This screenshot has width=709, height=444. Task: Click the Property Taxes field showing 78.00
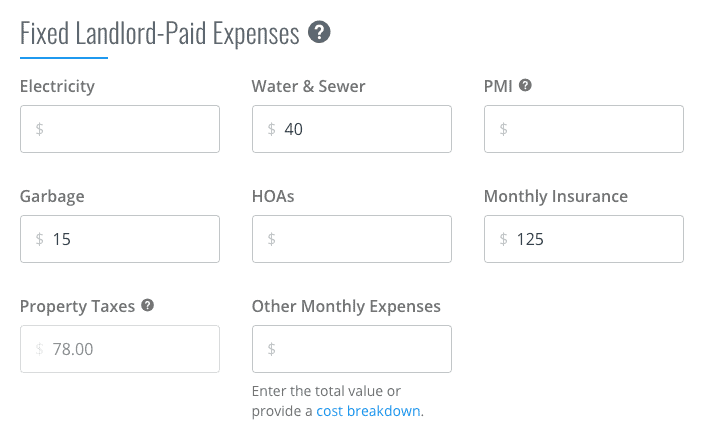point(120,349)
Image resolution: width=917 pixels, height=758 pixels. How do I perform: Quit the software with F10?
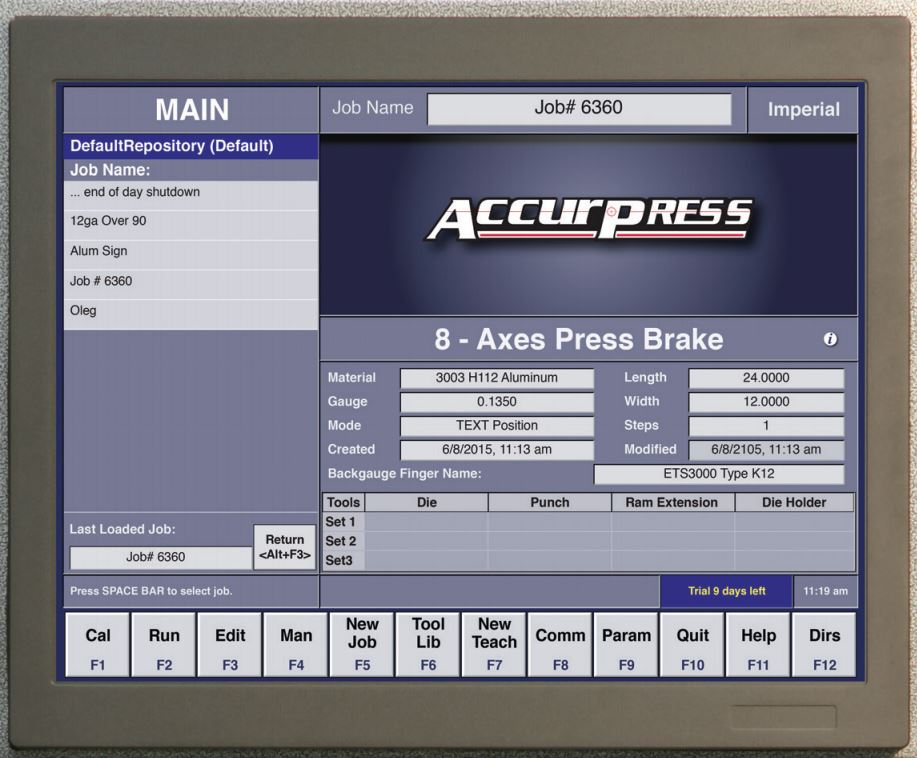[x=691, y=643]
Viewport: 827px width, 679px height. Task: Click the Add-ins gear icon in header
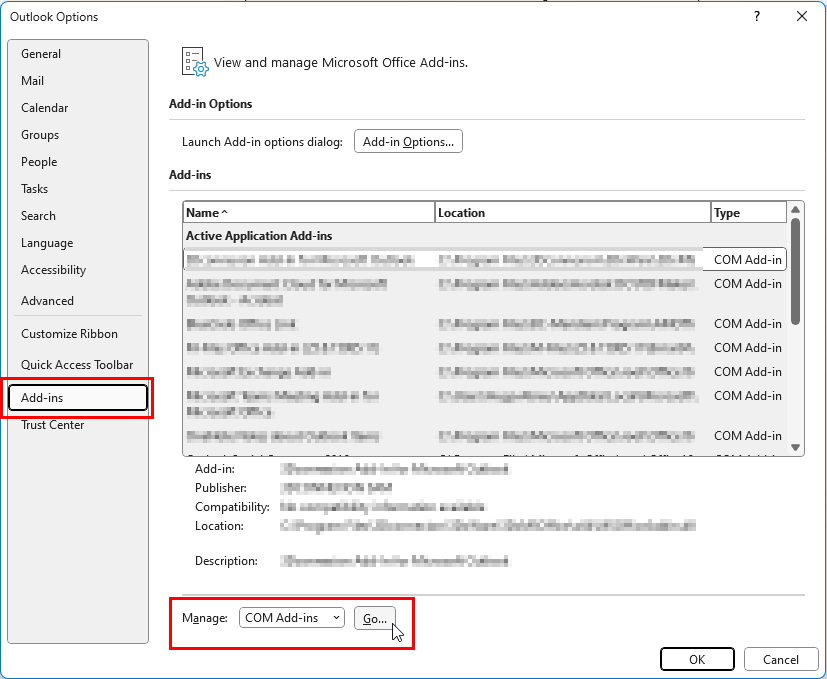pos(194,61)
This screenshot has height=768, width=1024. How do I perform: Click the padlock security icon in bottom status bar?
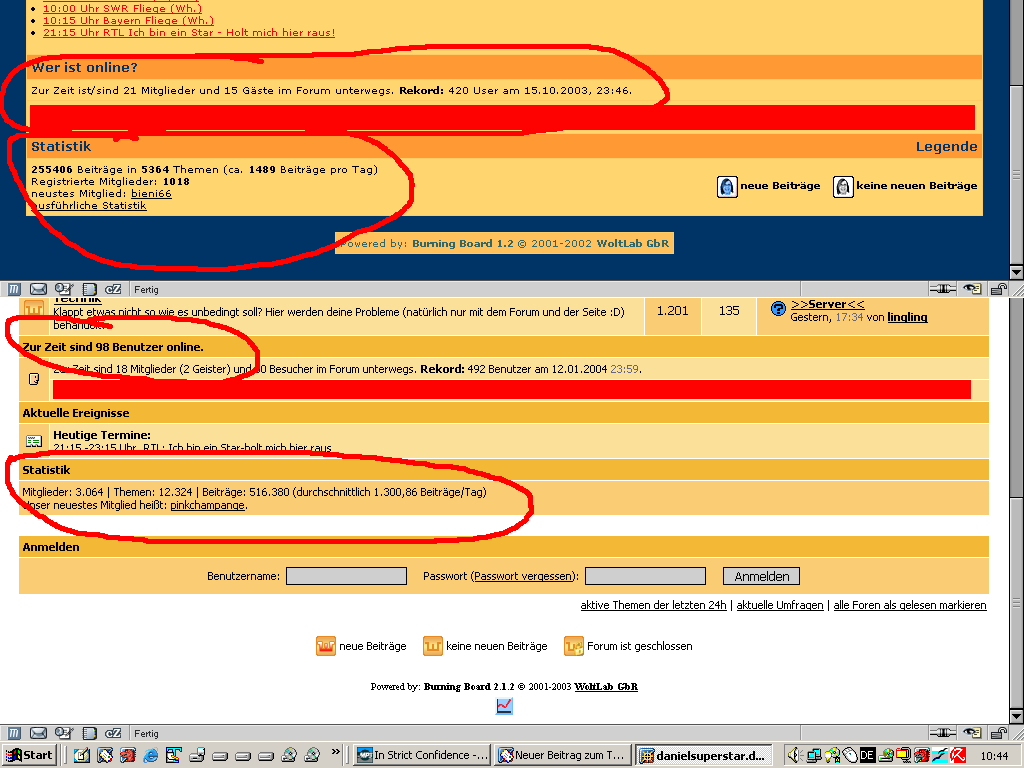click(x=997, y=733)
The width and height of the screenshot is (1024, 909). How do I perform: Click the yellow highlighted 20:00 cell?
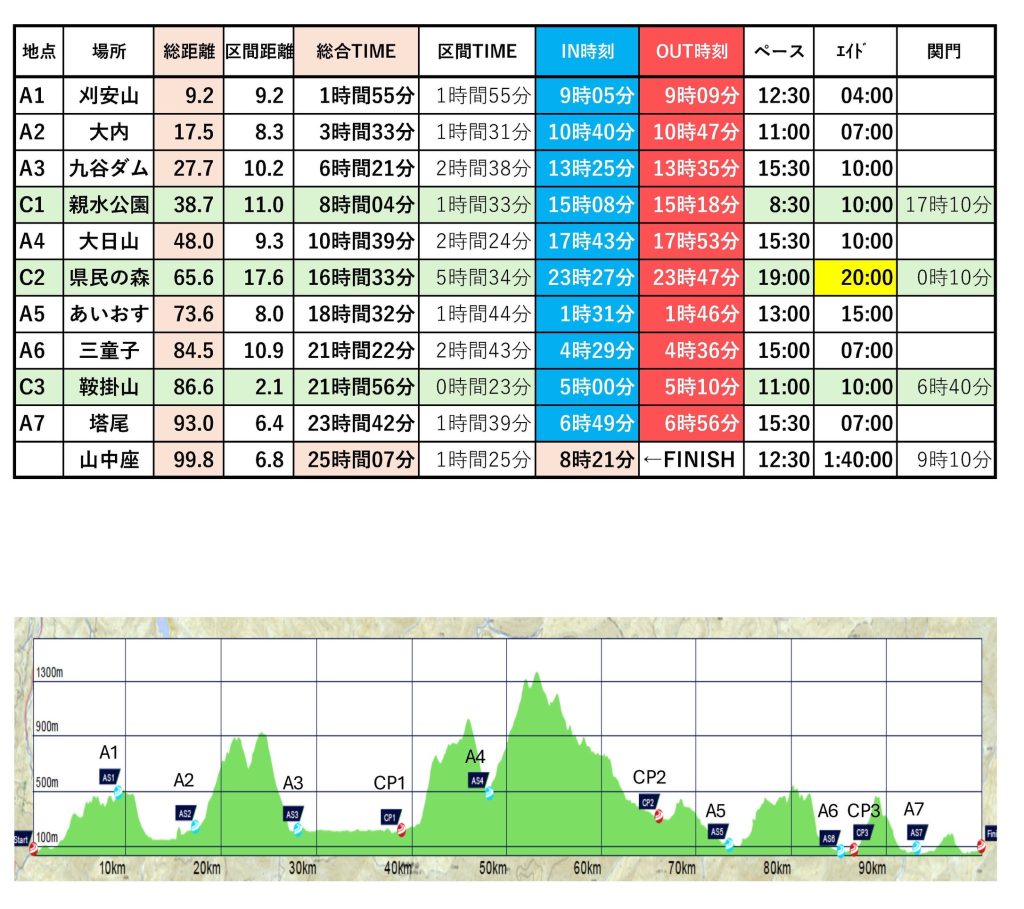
::::::::
> PROMPT
Excluding the images, copy all of the material above verbatim.

> SOLUTION FOR THIS EXERCISE
This screenshot has width=709, height=444. Task: Click the Property Taxes field showing 78.00
point(120,349)
Image resolution: width=917 pixels, height=758 pixels. How do I perform: Quit the software with F10?
[x=691, y=643]
Viewport: 827px width, 679px height. Task: Click the Add-ins gear icon in header
pos(194,61)
This screenshot has height=768, width=1024. How do I perform: Click the padlock security icon in bottom status bar?
click(x=997, y=733)
The width and height of the screenshot is (1024, 909). How do I perform: Click the yellow highlighted 20:00 cell?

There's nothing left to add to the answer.